The impact of the Covid-19 crisis on Dutch regional labour markets

Author(s) - Presenters are indicated with (p)

Mathieu Steijn (p)

Discussant for this paper

Emerald Dilworth

Abstract

Crises tend to accelerate economic change of which labour polarisation is one of the most relevant trends in urban labour markets. The Covid-19 crisis is very different from previous economic shocks as it not only reduced spending by consumers and investments by firms like previous crises in general do but also through the particularity of the corona measures, which disproportionally affect activities dependent on being close to other persons.

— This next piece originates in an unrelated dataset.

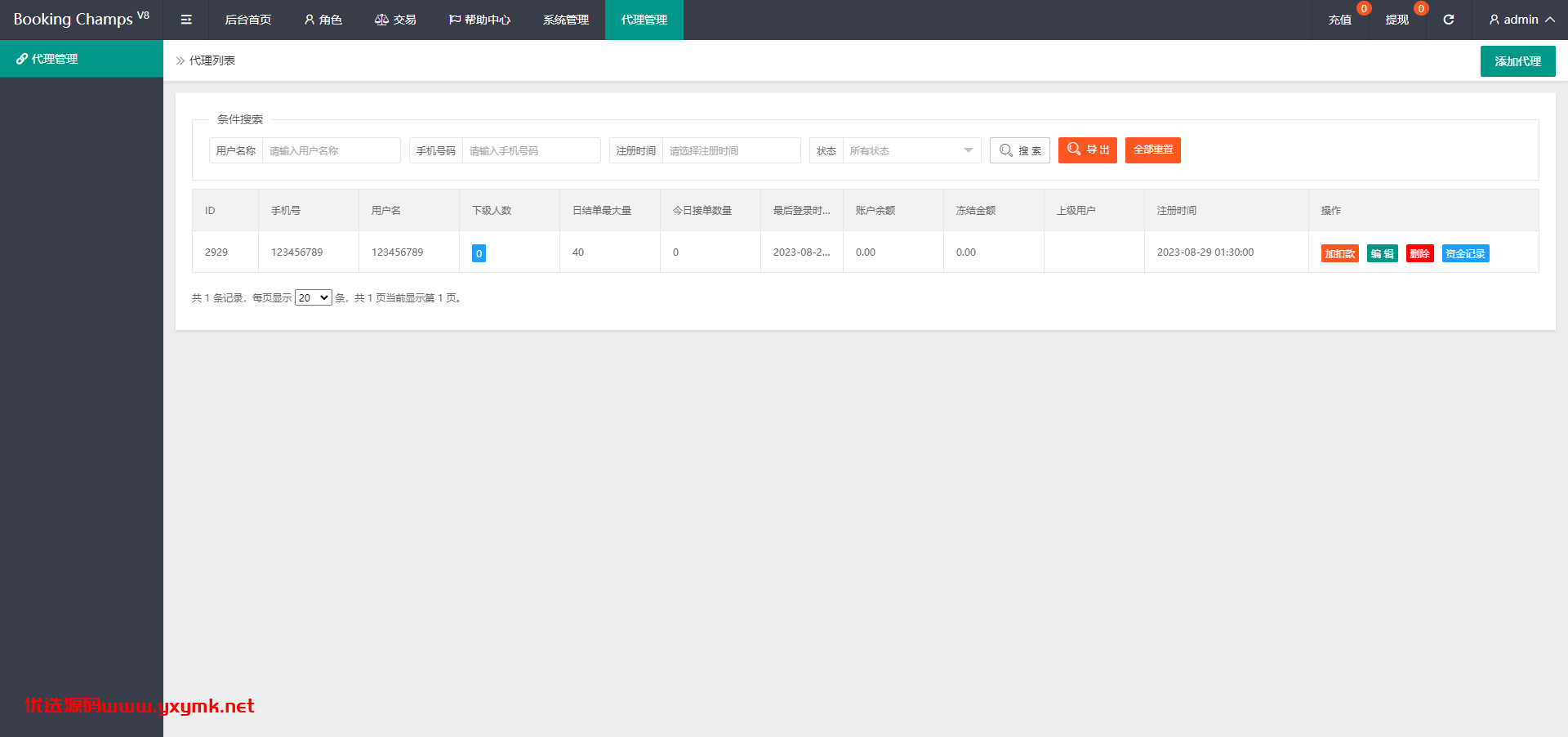1568x737 pixels.
Task: Switch to the 系统管理 tab
Action: [566, 20]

In this paper, the traditional measures of, respectively, manual, routine, or abstract task content of jobs are supplemented with measures on the feasibility of remote work, following (Dingel & Neiman, 2020), and if a job is present on the list of jobs that are allowed to operate during lockdowns by the Dutch government. First, it is shown that essential jobs are roughly equally distributed over the wage distribution of jobs. Remote work, on the other hand, is strongly concentrated among higher incomes. An analysis of employment dynamics during the Covid-19 crisis in the Dutch labour market shows that a strong growth of high income jobs has taken place whereas jobs below the 55th percentile have generally seen a large amount of job loss, although this is smaller for the lowest income groups. This suggests that this crisis has led to a rise in income inequality rather than labour polarisation. The regression results confirm that a higher abstract task content, remote work ability, and essential requirement leads to growth. Whereas manual tasks rather routine tasks are associated with a employment loss. The small employment decrease in routine jobs is due to the fact that some of these jobs are designated as essential for production purposes. I also show that this starkly differs from the financial crisis when routine tasks are a strong predictor of employment loss and remote work and essential jobs are irrelevant. Further analysis shows that the rapid rise in income inequality occurs mostly in large cities and that these new high-skilled jobs are generally taken up by young highly educated workers and expats, whereas older less-educated workers are more likely to exit the work force or move to lower-income jobs.